Plaintiff was about twenty-nine years of age. He had been employed at the foundry about five months when he was hurt, and, while employed there, he had used the elevator, as he says, several times a day.

Zachwiega testified that plaintiff and he were accustomed to load up the truck, push it on the elevator and take it up; that he, Zachwiega,' generally started the elevator; that for about three or four days before plaintiff was hurt he noticed the elevator jerked, sometimes twice and sometimes three times a day; that before plaintiff was injured, on the day he was injured, he had made about six trips on the elevator with plaintiff, and during those “it jumped about three times; ’ ’ that the three men were on the elevator when plaintiff was hurt; that he, Zachwiega, stood on the elevator platform west of the truck at the southwest comer; that plaintiff, also, stood at the west end of the truck but at the other comer—the northwest corner; that when the truck was on the elevator platform Trybula, the plaintiff, was obliged to stand where he stood because there was no room for him to stand on either side of it; that whenTrybula stood on the elevator, before it started, the doorsill was right up against his leg; that when the elevator started up Trybula stood with his back toward the doorsill and facing east; that the table of the truck was half a foot above the elevator platform; and that when the elevator platform came up to about the doorsill the elevator jerked and the truck was moved backward, struck Trybula’s foot and pushed it under the door-sill.

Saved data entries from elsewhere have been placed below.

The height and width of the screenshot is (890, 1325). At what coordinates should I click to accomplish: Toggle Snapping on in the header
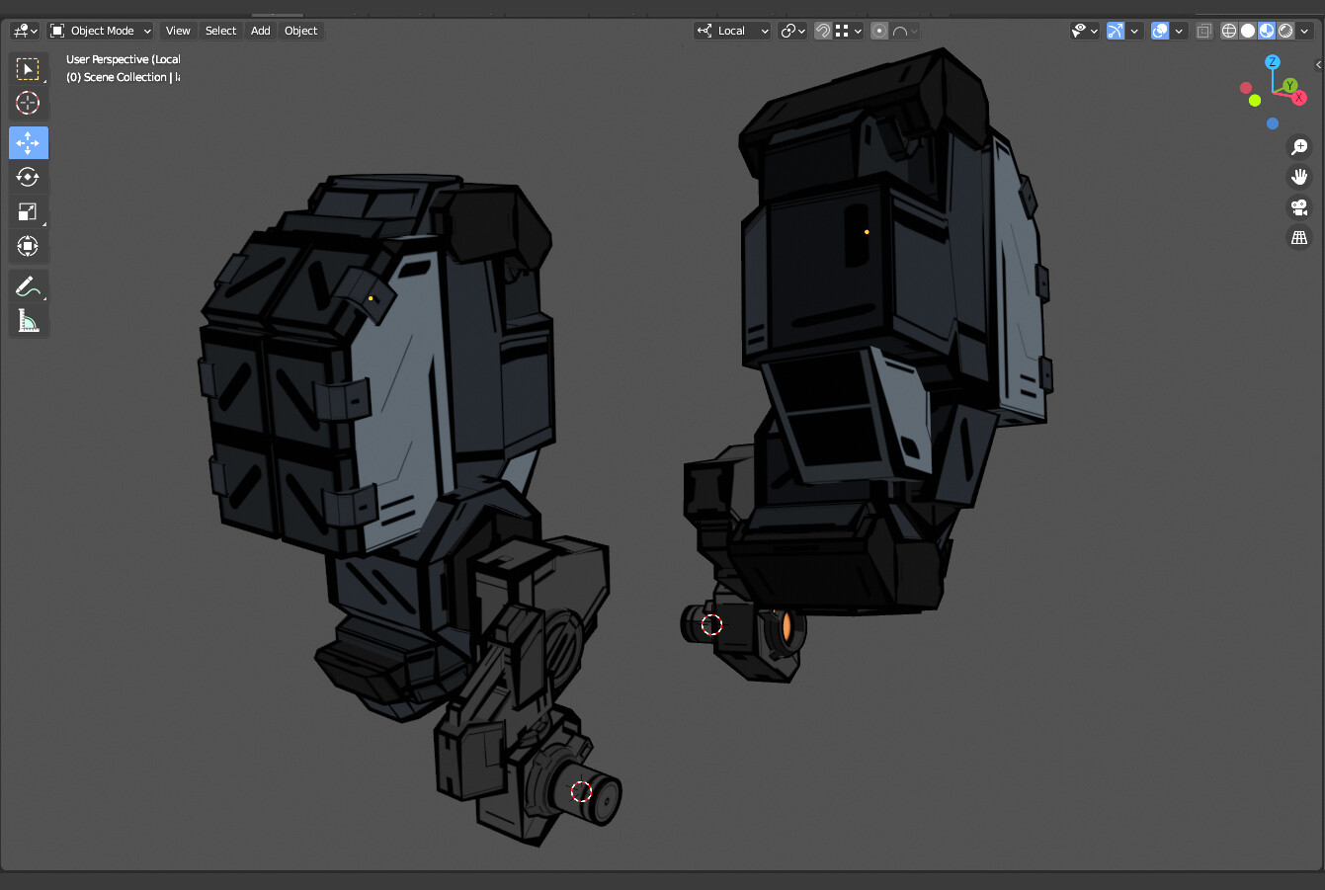pos(822,31)
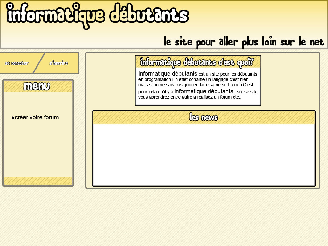Image resolution: width=328 pixels, height=246 pixels.
Task: Expand the informatique débutants c'est quoi? description box
Action: (198, 62)
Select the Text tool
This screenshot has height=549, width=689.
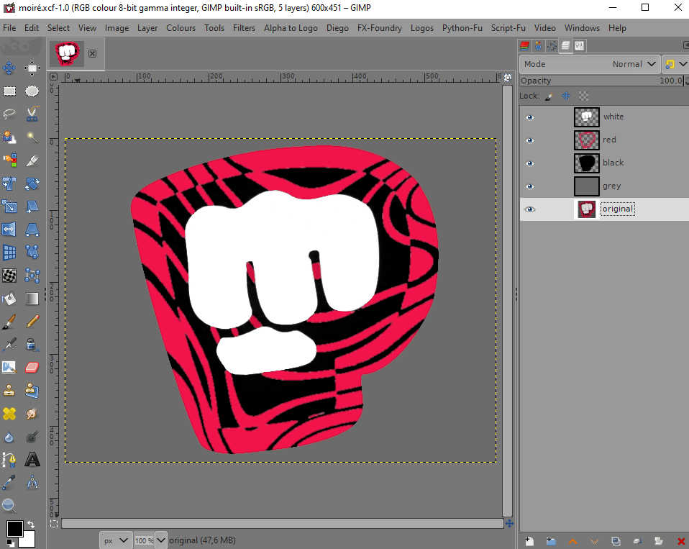pos(32,459)
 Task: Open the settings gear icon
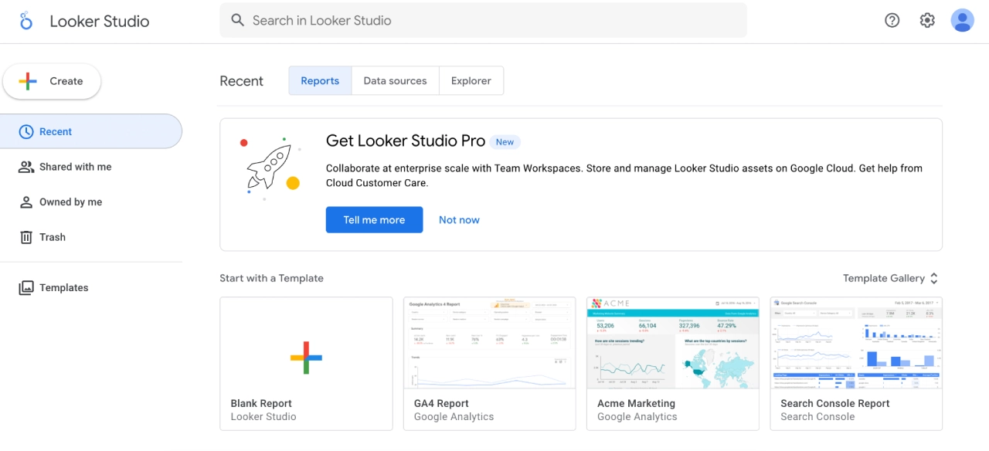pos(927,20)
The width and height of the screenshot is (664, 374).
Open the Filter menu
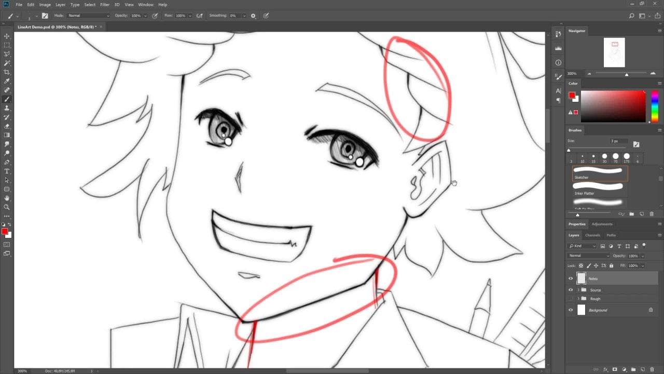tap(105, 5)
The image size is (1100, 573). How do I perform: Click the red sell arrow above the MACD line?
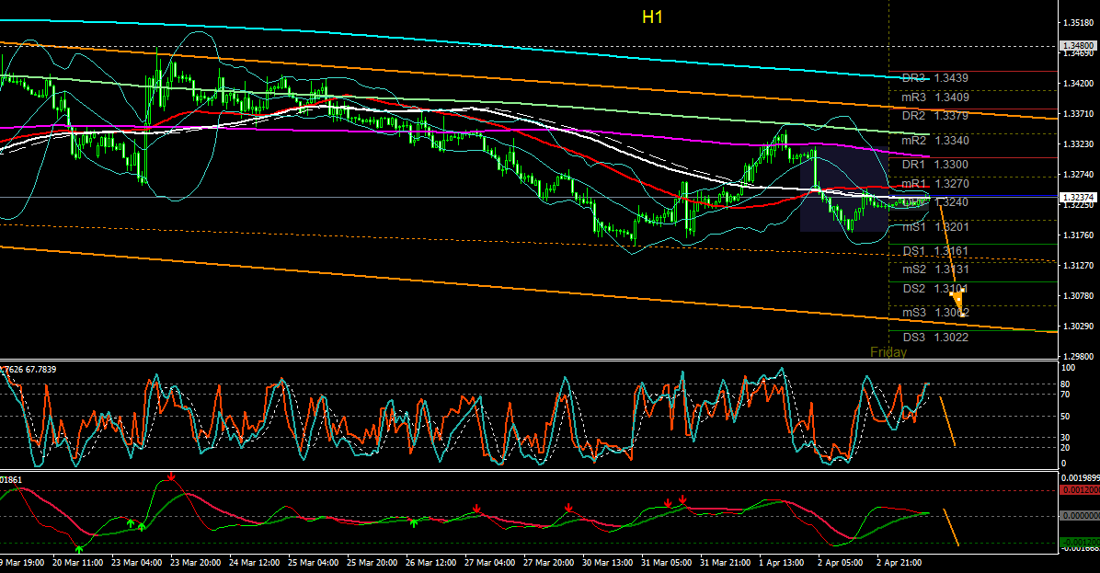[173, 477]
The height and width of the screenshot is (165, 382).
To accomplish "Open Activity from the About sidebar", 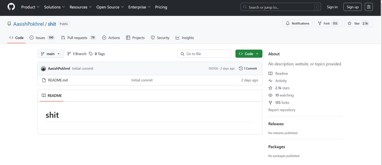I will (281, 81).
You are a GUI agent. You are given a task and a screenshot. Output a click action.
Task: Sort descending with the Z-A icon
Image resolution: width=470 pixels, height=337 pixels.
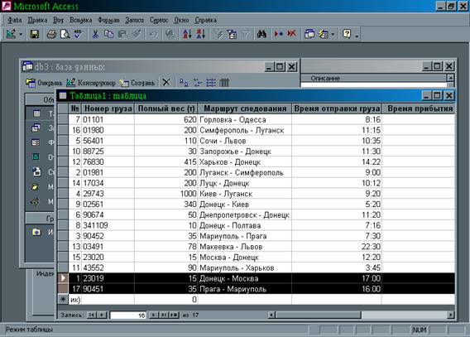(x=200, y=34)
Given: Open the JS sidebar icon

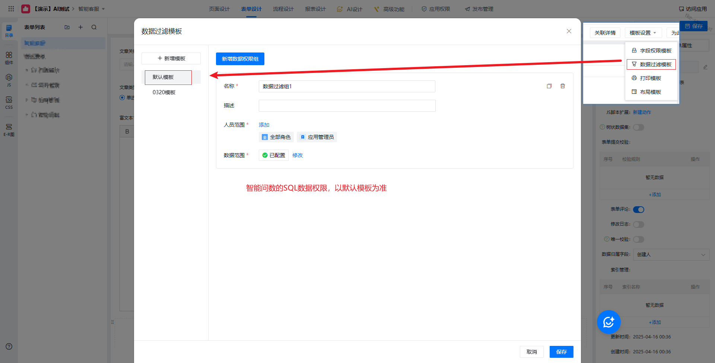Looking at the screenshot, I should click(9, 79).
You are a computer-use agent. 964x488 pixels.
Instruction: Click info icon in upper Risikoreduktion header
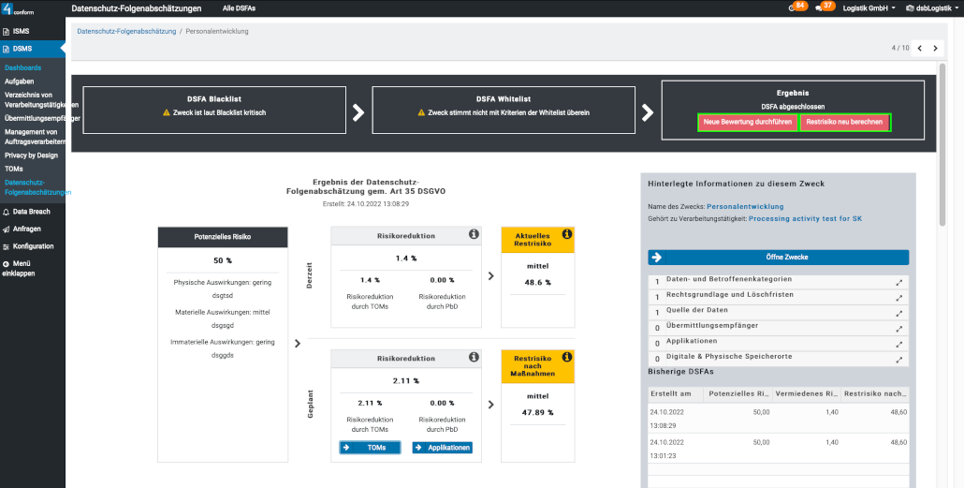(x=474, y=234)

Zachwiega testified that he then, by mistake, first pulled the wrong cable and caused the elevator to go up instead of down, when Trybula cried out.

Trybula, the plaintiff, testified that when the elevator started up, there was just sufficient space between the west end of the truck and the edge of the elevator platform for a man to stand there, and that he stood between the west end of the truck and the platform’s edge, facing east; that he then carefully looked down and saw his left foot was two and a half inches back from the edge of the platform; that when he was hurt the wheel was east of his left foot and “the right foot was between both wheels; ’ ’ that the elevator had been jerking for three or four days, but not as much as on the day of the accident; that he did not notice how far up from the bottom the elevator was when it jerked, but it went up a little and then jerked; that it “jerked straight up and down and sudden;” that he could not tell how far, up and down, it jerked; that it was the wheel of the truck which struck his left foot and twisted it and pushed it “into the hole;” that his foot was caught “right under the ledge;” that the wheel struck the inside of the foot opposite the instep; and that that part of his foot caught was the left side of his left foot extending almost half way across and from the toes back to the instep. Plaintiff also testified that on the morning of the accident the elevator jerked a little more than before; that it was jerking more at eleven o’clock in the forenoon than when he went to work in the morning; that it jerked more in the afternoon than it did in the forenoon; and that on the day he was injured, between ten and eleven o’clock he talked to the boss, Pete, about the trouble. The conversation with the boss, Peter Berg, as testified to by plaintiff, the record discloses to have been as follows:

‘ ‘ Q. What did you say to him and what did he say ?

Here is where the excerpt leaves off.